Calla tossed the shirt onto the bed and I picked it up, examining the cloth. It wasn’t one that traders usually wore. The linen was newly spun and thin, falling down the arms softly to the wrists. The trousers, too, were new, made of a thick black wool fit with whalebone buttons. Zola had obviously been prepared when he stepped into that alley in Dern. He’d had a very detailed plan. The thought made a tingle run up my spine.

Two days, I told myself. Two days and I would be on my way back to the Marigold.

There was a knock at the door before I’d even finished tucking in the shirt, and Calla opened it to one of the Waterside strays. He held my boots in his small hands. They were cleaned and shined, the laces replaced with new ones made of a tightly knit cord. I stared down at them, and emotion curled thick in my throat, remembering the night that West had given them to me.

I’d stood in the rain at the village gambit, watching him and Willa in the alley. The light from the streetlamps carved the angles of West’s face, and his voice had changed when he said my name. That was the first time I’d seen the underneath of him, if only for a moment. And I missed him so badly I could hardly breathe.

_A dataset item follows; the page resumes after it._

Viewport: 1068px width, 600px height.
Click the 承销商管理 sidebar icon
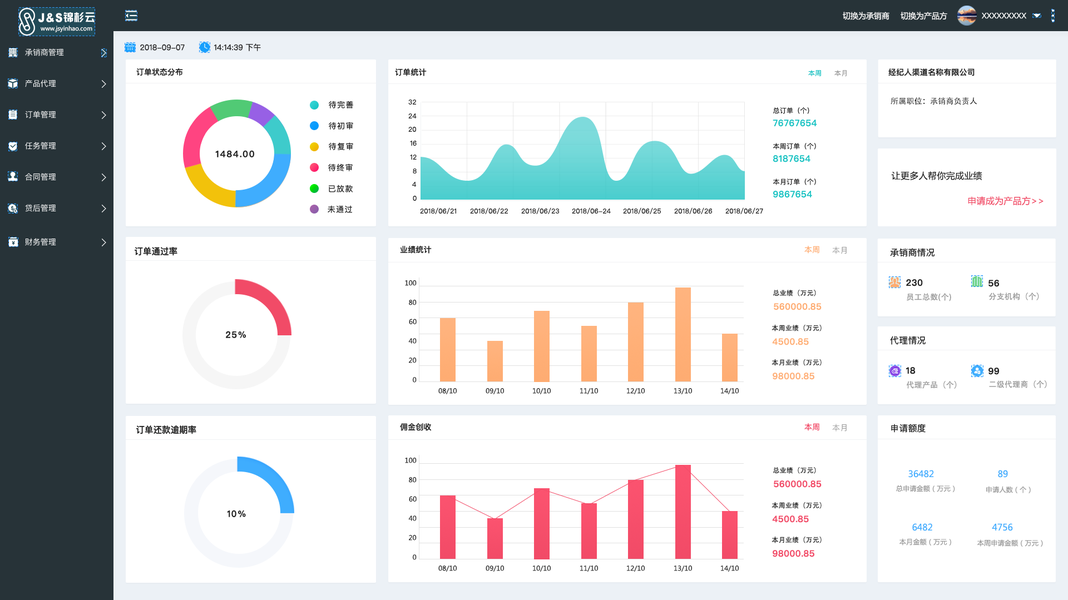click(13, 52)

I couldn’t help but wonder at what my father and Zola had said. That there was a darkness to West that went deeper than I’d known. A part of me didn’t want to know. To believe that it didn’t matter. Anyone who’d survived the Narrows had that same darkness. It was the only way to stay alive.

But that night in Dern, when we said we wouldn’t lie to each other, he hadn’t told me the whole truth. And I was afraid of what I might find if he did. That when I saw him again, he would look different to me. That he would look like Saint.